For instance, a 96 year old World War Two veteran named Bob Barger is about to be awarded his college degree! Nearly seven decades after he sacrificed the standard agenda of youth to defend our country and our freedoms, he is fulfilling a lifelong dream.
It seems he had amassed enough college credit for an Associate's Degree prior to the war; but such degrees were not offered at the time. Now all of that is being honored and he is being awarded a degree. Kudos to him and everyone who helped to make this day possible for him! By the way, he jokes that he now wants to find a cushy job where he can play golf.
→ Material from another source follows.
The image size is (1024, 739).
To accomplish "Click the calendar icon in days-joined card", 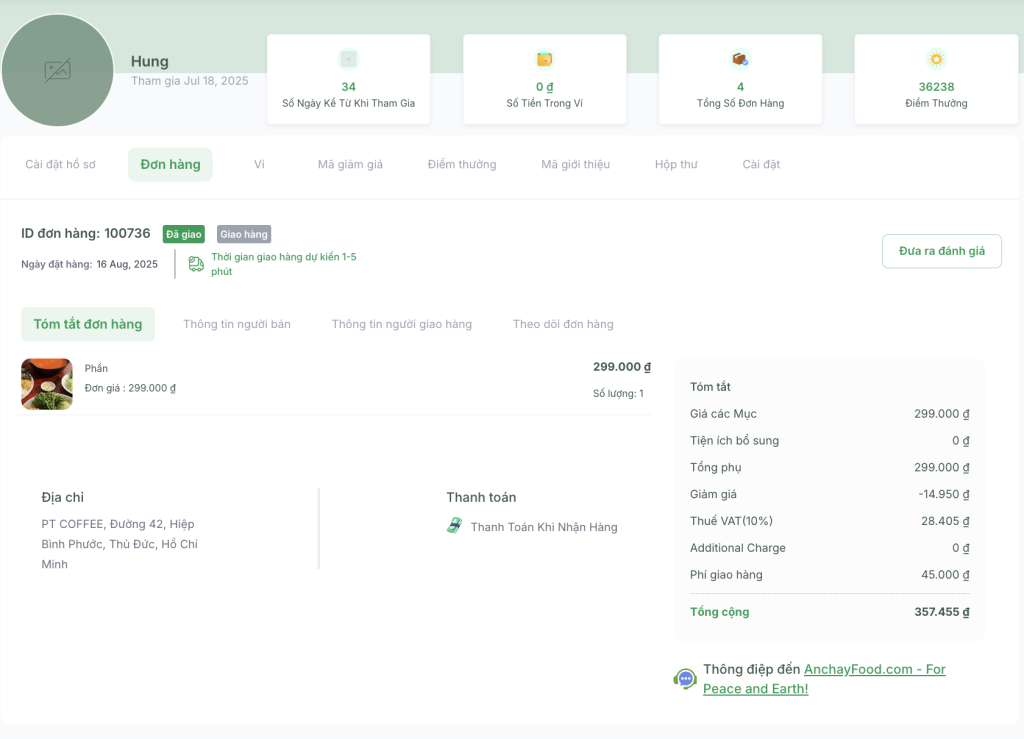I will pos(348,59).
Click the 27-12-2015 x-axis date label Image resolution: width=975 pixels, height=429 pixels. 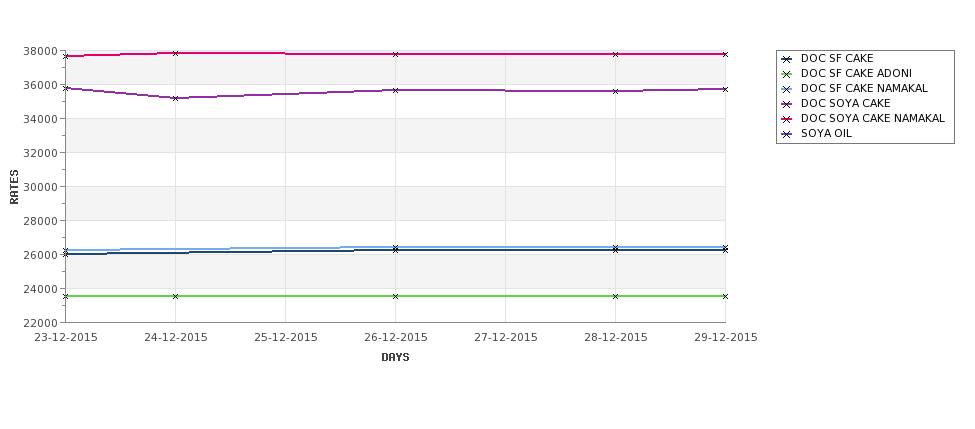point(506,338)
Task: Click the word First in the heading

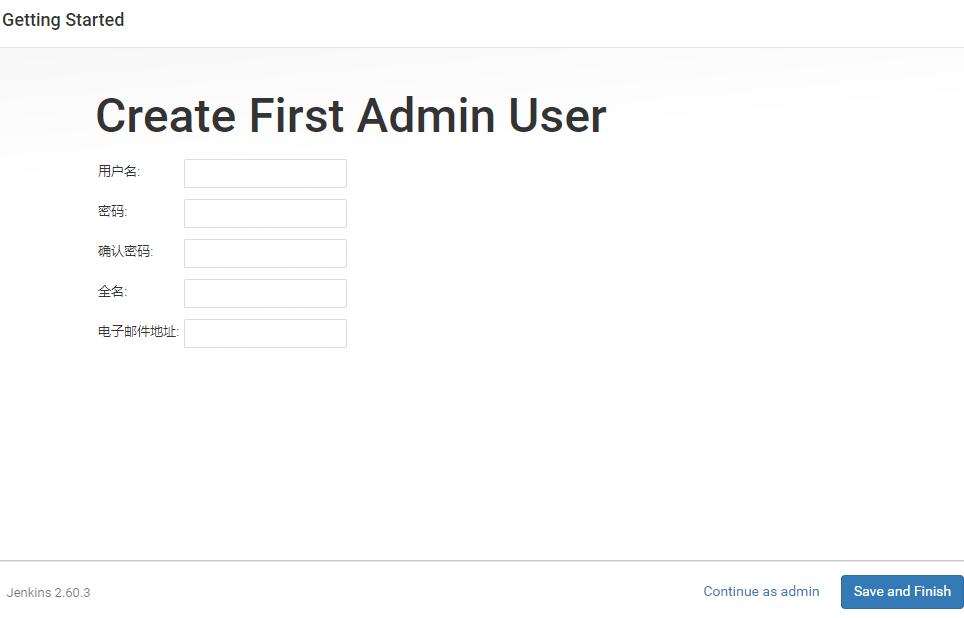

Another headline announced that a 90 year old man named Herschel McGriff Sr. will be competing this Saturday in NASCAR’s K&N Pro Series West Race at Arizona’s Tucson Speedway. As he does, he will be making history as the oldest-known person ever to compete in a NASCAR race.
I especially like the way the article ends…
He’s got more planned after he finishes this race, in the race of life. “There’s still a few things I need to do yet… I figure I got another 10 years to go,” McGriff Sr. said. “I’ll get a lot done in the next 10 years.”
Once again, kudos to Mr. McGriff and those who support and affirm him. Like Mr. Barger above, here is a man who has chosen to stay passionate and actively set and pursue new goals each and every day that God has given him.
To be sure, this is due in large part to his own willingness to choose life. However, it is also due in part to the willingness of others to undergird him and sustain him in the pursuit of his dreams.
What a contrast to one last sobering headline in the news this week. According to the Washington Post, a lonely Chinese Senior Adult man with nowhere else to turn took out an ad this week and put himself up for adoption. The article states:
“Lonely old man in his 80s. Strong-bodied. Can shop, cook and take care of himself. No chronic illness. I retired from a scientific research institute in Tianjin, with a monthly pension of 6,000 RMB ($946) a month,” Han Zicheng wrote on a flyer last December, “I won’t go to a nursing home. My hope is that a kind-hearted person or family will adopt me, nourish me through old age and bury my body when I’m dead.”
The article went on to state that elderly Chinese people have traditionally been cared for by their kids and grandchildren. However, a combination of China’s one-child per family policy and the changing attitudes of younger people has led to tens of millions of older people like Han now finding themselves struggling without support.
As sad as that is, I could not help but reflect that one does not need to go to China to find precious seniors who have no one who seems to love or care for them. As hard as it is to admit, we can see the same thing right here in America.
It will always be appropriate for churches to set aside special times to emphasize and honor senior adults. But it will always be even more important for each of us as individuals to do this on a regular basis.
And part of what is required in honoring them is to undergird and support them, not only in their dreams and aspirations, but also in their ongoing everyday basic needs.
Even those with very little knowledge of the Bible and its contents are likely aware that the Scriptures tell us to honor our parents. While it is good that we have ample agencies and institutions designed to assist our seniors in the living of their lives, this does not absolve us of taking the initiative and assuming the responsibility to love and encourage them ourselves.
As God gives us that opportunity, may we be faithful to do so! And may we never reach the point that our seniors have to take out ads begging for someone to love and support them!